▸ Aim of the exercise: Every line from the one with "服務條款 (307, 1200)" to the one with "Prototype (70, 282)", including those two, is to be copied exactly; all other lines of the entries below are left out.

::: Material provided :::

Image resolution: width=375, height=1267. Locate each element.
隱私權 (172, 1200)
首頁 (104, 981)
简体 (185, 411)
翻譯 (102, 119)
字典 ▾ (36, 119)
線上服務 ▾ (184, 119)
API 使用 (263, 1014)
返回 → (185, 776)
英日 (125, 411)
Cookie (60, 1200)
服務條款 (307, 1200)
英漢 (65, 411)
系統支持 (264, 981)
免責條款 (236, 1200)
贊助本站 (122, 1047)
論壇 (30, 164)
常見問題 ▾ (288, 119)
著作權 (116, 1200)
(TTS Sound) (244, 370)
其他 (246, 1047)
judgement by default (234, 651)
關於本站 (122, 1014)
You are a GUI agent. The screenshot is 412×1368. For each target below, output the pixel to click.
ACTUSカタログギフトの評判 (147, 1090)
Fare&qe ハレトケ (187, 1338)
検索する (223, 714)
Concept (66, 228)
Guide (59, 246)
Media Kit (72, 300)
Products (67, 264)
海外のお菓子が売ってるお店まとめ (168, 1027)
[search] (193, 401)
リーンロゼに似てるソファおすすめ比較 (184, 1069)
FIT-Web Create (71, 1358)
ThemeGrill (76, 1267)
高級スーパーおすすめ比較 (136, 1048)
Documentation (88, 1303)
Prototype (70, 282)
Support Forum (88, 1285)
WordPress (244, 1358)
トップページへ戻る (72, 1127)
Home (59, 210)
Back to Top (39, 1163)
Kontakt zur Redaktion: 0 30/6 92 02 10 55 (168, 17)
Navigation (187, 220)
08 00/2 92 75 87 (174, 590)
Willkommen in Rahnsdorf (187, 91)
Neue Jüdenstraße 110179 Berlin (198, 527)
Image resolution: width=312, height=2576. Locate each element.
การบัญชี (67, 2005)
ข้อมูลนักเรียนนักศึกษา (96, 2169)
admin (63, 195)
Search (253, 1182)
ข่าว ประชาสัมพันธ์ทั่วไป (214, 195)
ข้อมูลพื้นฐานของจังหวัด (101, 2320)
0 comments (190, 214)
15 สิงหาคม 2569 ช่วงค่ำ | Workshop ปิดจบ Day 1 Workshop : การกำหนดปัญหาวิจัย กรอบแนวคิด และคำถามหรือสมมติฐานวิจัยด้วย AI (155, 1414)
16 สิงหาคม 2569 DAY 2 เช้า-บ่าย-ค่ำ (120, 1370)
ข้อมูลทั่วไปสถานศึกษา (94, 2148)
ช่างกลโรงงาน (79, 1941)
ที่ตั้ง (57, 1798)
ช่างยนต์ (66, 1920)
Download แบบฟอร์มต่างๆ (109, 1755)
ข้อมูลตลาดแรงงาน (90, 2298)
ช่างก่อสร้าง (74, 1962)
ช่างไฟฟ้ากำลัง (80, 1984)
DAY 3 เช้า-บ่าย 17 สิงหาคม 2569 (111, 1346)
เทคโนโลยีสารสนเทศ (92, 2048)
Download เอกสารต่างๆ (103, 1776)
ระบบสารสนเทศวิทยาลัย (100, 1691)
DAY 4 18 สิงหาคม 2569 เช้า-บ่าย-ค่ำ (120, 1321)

:::

▸ Answer to the problem:
服務條款 (307, 1200)
英漢 (65, 411)
系統支持 (264, 981)
免責條款 (236, 1200)
贊助本站 (122, 1047)
論壇 (30, 164)
常見問題 ▾ (288, 119)
著作權 (116, 1200)
(TTS Sound) (244, 370)
其他 (246, 1047)
judgement by default (234, 651)
關於本站 (122, 1014)
You are a GUI agent. The screenshot is 412×1368. For each target below, output the pixel to click.
ACTUSカタログギフトの評判 (147, 1090)
Fare&qe ハレトケ (187, 1338)
検索する (223, 714)
Concept (66, 228)
Guide (59, 246)
Media Kit (72, 300)
Products (67, 264)
海外のお菓子が売ってるお店まとめ (168, 1027)
[search] (193, 401)
リーンロゼに似てるソファおすすめ比較 (184, 1069)
FIT-Web Create (71, 1358)
ThemeGrill (76, 1267)
高級スーパーおすすめ比較 (136, 1048)
Documentation (88, 1303)
Prototype (70, 282)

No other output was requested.